ところが30代に入ってからはいくぶん丸くなったおかげで、50年代のジャズもしっくりとくるようになった(40年代はいまだに駄目だけど)。特にマイルスに関しては60年代こそが最高だと思っていたのが、50年代のマイルスも味わい深くて実によくて、当時のレギュラー・メンバーだったフィリー・ジョーも、よく聴くと滅茶苦茶カッコいいじゃないっすか。なんか大人の味をようやく覚えたって感じだったな。
我々アマチュアがセッションをする場合には、スタンダード・ナンバーを「せーの」的に演奏することがほとんどなんだけど、そんなときはエルビンやトニーのような叩き方だと自分だけが一人浮いてしまう。やはりフィリーのようなオーソドックスなドラミングが一番よく似合うってことで当時は必死になってコピーしたけれど、何せ10代や20代のなんでも吸収できた頃とは違って物覚えが悪くなったせいか、真似しようと思ってもなかなかできなかったんだよね。結局は途中で挫折してしまったです(苦笑)。

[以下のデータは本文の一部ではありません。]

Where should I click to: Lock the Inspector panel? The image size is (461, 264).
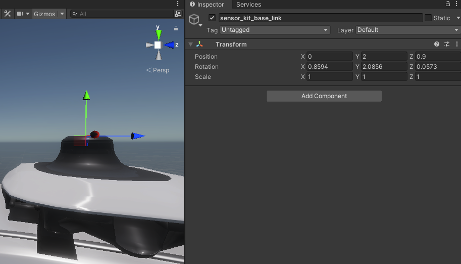click(x=447, y=4)
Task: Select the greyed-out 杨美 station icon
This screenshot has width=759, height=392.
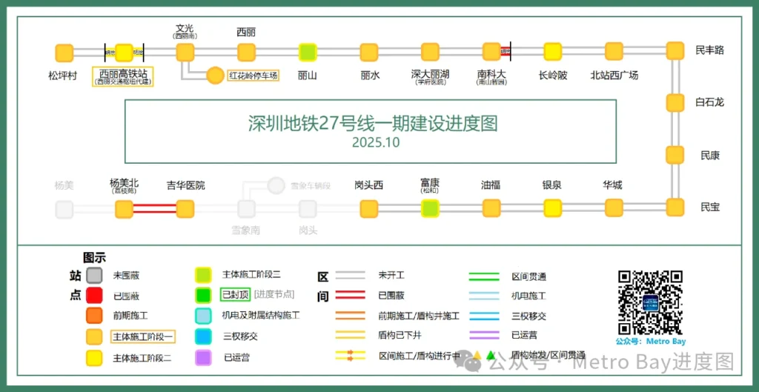Action: (x=64, y=209)

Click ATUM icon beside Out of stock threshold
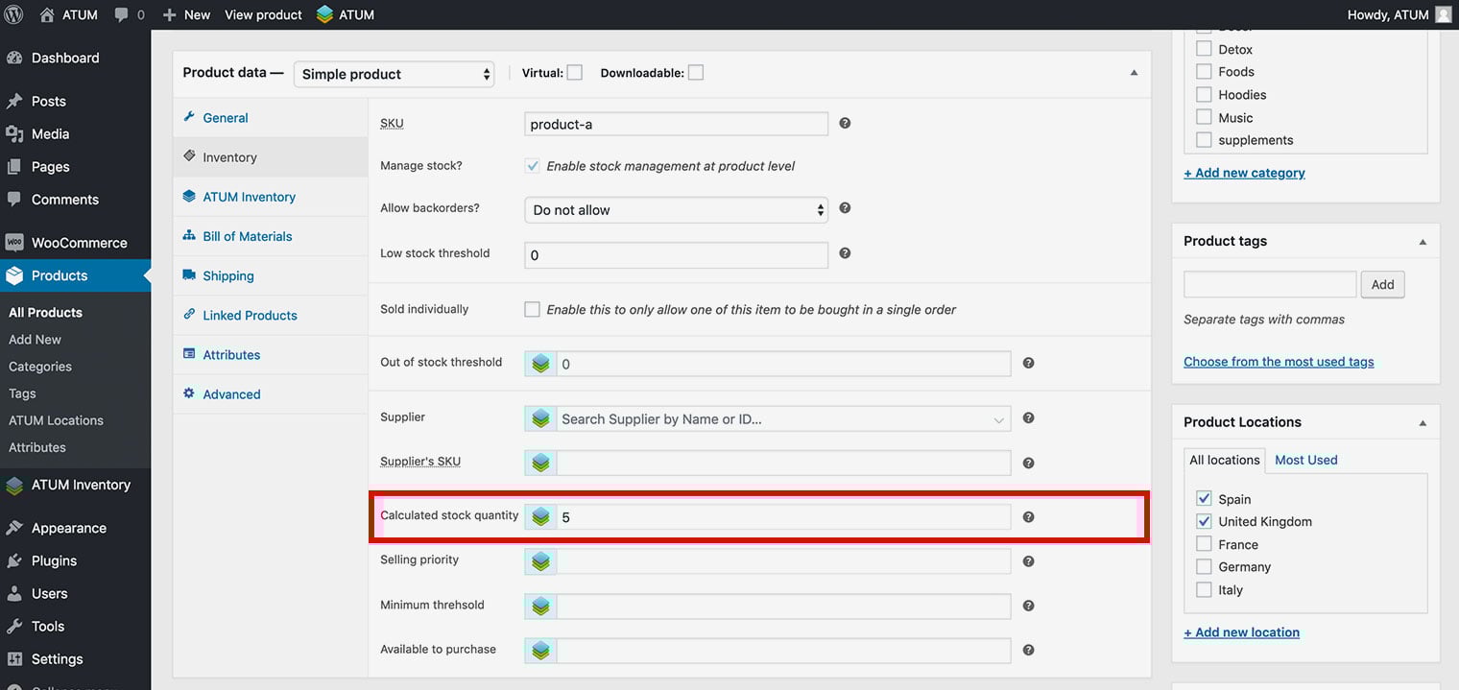540,364
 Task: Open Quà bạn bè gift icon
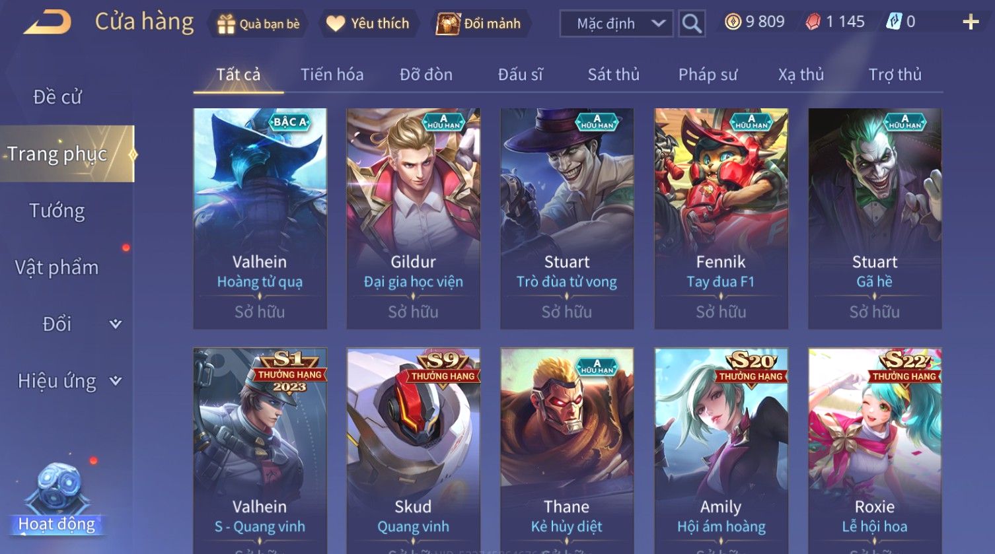(227, 24)
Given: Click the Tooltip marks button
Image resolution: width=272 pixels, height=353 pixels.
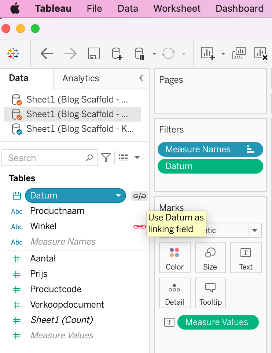Looking at the screenshot, I should pos(210,293).
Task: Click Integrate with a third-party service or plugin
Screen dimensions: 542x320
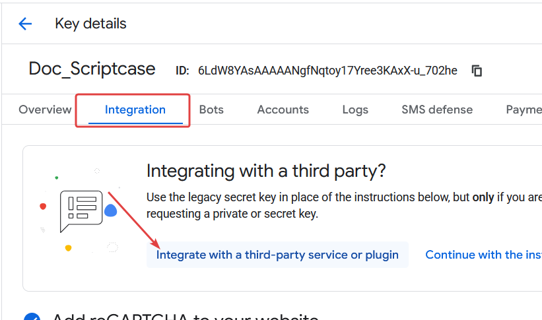Action: click(x=277, y=255)
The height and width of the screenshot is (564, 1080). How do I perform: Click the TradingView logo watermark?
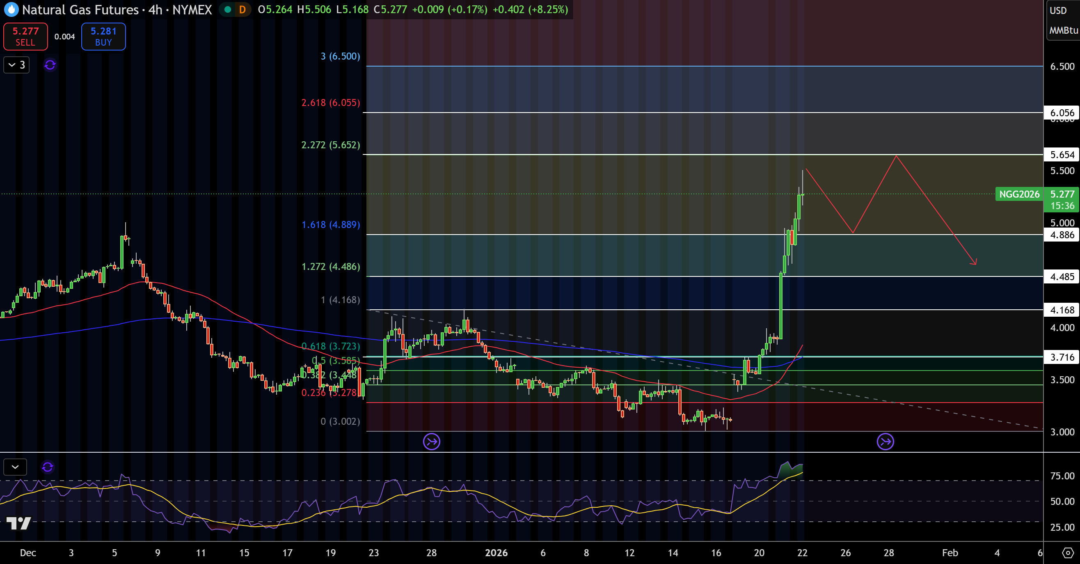point(19,523)
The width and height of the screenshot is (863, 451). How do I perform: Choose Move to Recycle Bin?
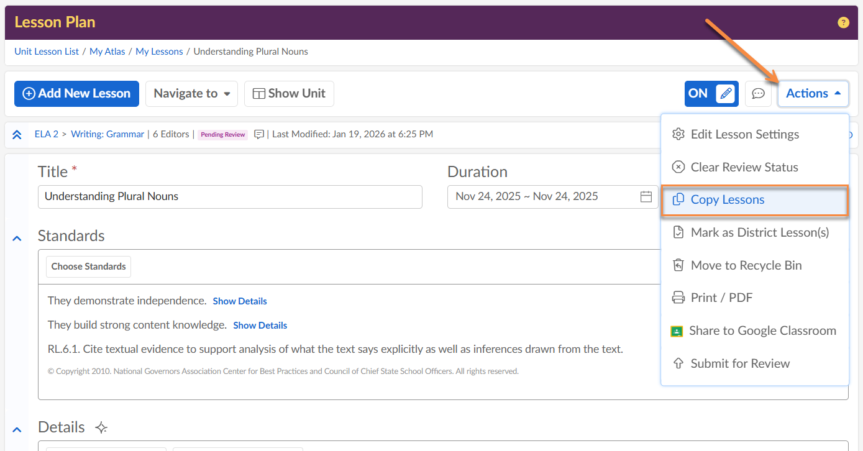tap(746, 265)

そんな私が言うものなんだけど、フィリーを本格的にコピーしようと思ったら、まずはルーディメントをきちんと習得する必要があるだろう。一見オーソドックスで解りやすいフレーズであっても、技術的にはかなり高度だからね。ダブル・ストローク(2つ打ち)系でも、3つ打ちや4つ打ちの普段使わないようなものまでマスターしなければならないし、パラディドルや装飾系のフラム、ドラッグなんかももちろんだ。まあ世の中のジャズ・ドラマーは基本的にはみんなそうなんだけど、単なるシングル・ストロークだけでは通用しないということを肝に銘じておいた方がいいだろうな。それを踏まえた上でフィリーを分析すると、ルーディメンツに裏打ちされた論理的なドラミングを構築しているのがよく分かる。またなにげにトリッキーなプレイをすることも好きと見えて、例えば「チーン・チッキ、チーン・チッキ」というシンバル・レガートを刻みながら、スネアで「タタ、タタ、タタ、タタ」という全く弾まない均等な8分音符のオカズを入れる芸当など、聴く限りにおいてはどうってことがないフレーズだと思っていても、いざ自分で叩くとなるとそうそう簡単には出来るものではなかったりする。フィリーは決して無茶苦茶な(適当な)叩き方をしないこともあり、フレーズは誤魔化しがなくて明快そのもの。4ビートのドラミングでこれだけカッチリと決まっている人もそうそういるものではない。それでいながらジャズのフィーリングがたっぷりなのだから素晴らしい。ドラムソロにおける3連符と16分音符の効果的な使い分けが非常に上手いし、どんなアップテンポの曲であっても危うさが全くないのも絶品。欠点はあまりにも端正すぎることかな。でもそれがドラミングの解りやすさに繋がっているのだから仕方がないだろう。
そんなフィリーのドラミングをさらに発展させて、現代に受け継いでいる代表格がルイス・ナッシュやケニー・ワシントンなのだが、ジャズドラムを勉強しようと思ったら、こういうお手本的な定番スタイルから入るのが一番の近道のような気がする。